En revanche, les contrats de travail à durée déterminée et les contrats de travail temporaire pouvaient être rompus par les employeurs avant l’échéance de leurs termes si les salariés ne disposaient pas d’un passe sanitaire nécessaire pour l’exercice de leurs fonctions. Cependant, le Conseil constitutionnel a censuré ces dispositions. Par conséquent, la loi qui est entrée en vigueur permet pas la rupture des CDD ou des contrats de travail temporaire au motif que les salariés ne présentent pas le passe sanitaire. 


Par ailleurs, une obligation de vigilance s'impose pour les employeurs. En effet, ces derniers devront vérifier le respect des obligations prévues par le projet de loi.

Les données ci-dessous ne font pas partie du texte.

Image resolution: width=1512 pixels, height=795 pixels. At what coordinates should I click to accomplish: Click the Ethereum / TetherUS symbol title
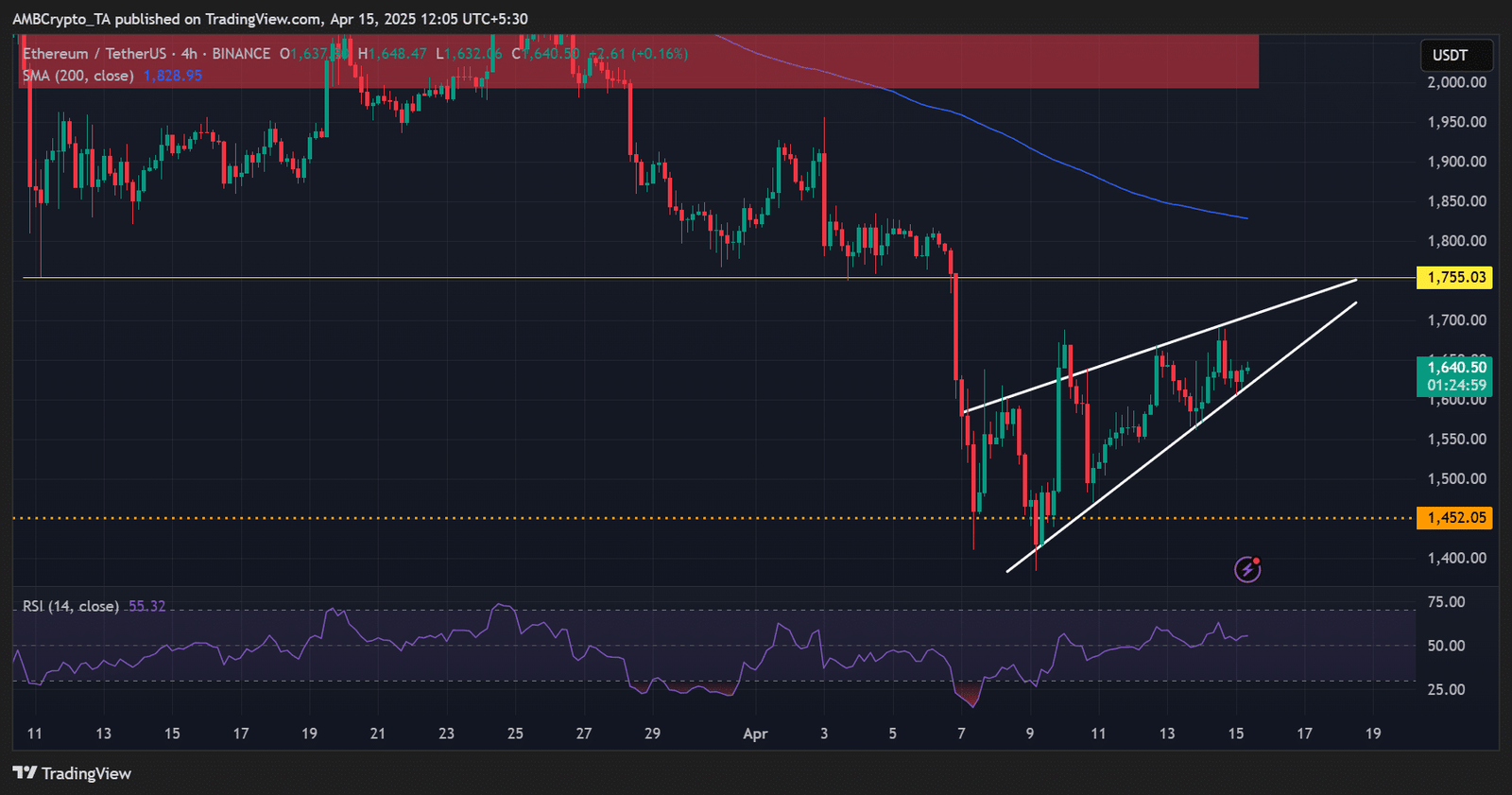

Des sanctions pénales sont prévues.


Le projet de loi prévoit également une autorisation d’absence rémunérée afin de faciliter la vaccination. Les salariés, ainsi que les stagiaires, bénéficieront d’une autorisation d’absence pour se rendre aux rendez-vous médicaux liés aux vaccinations, mais également pour accompagner un mineur ou un majeur protégé dont ils ont la charge à un rendez-vous de vaccination. Ces absences n'entraînent aucune diminution de leur rémunération, puisqu’elles seront assimilées à une période de travail effectif pour la détermination de la durée des congés payés et pour les droits légaux ou conventionnels acquis par ces salariés au titre de leur ancienneté dans l’entreprise.


En résumé, la décision du Conseil constitutionnel sur la constitutionnalité de la loi le 5 août 2021, les dispositions sur l’extension du passe sanitaire ont été validées. En revanche, les dispositions concernant la rupture anticipée du CDD en cas de non présentation du passe sanitaire par le salarié ont été censurées. Par application du principe d’égalité, les personnes en CDD doivent être traitées de la même manière que les personnes en CDI. Ainsi, puisque la loi ne prévoit pas la possibilité de rompre un CDI prématurément en cas de refus de présentation du passe sanitaire, les personnes en CDD doivent également bénéficier du même traitement. Une telle différence de traitement est sans lien avec l'objectif poursuivi selon le Conseil constitutionnel.

Le Conseil constitutionnel a validé l’essentiel des dispositions. La loi a été promulguée et publiée au journal officiel. Elle est entrée en vigueur dès le 9 août 2021. Le décret d’application la complétant sera publié prochainement.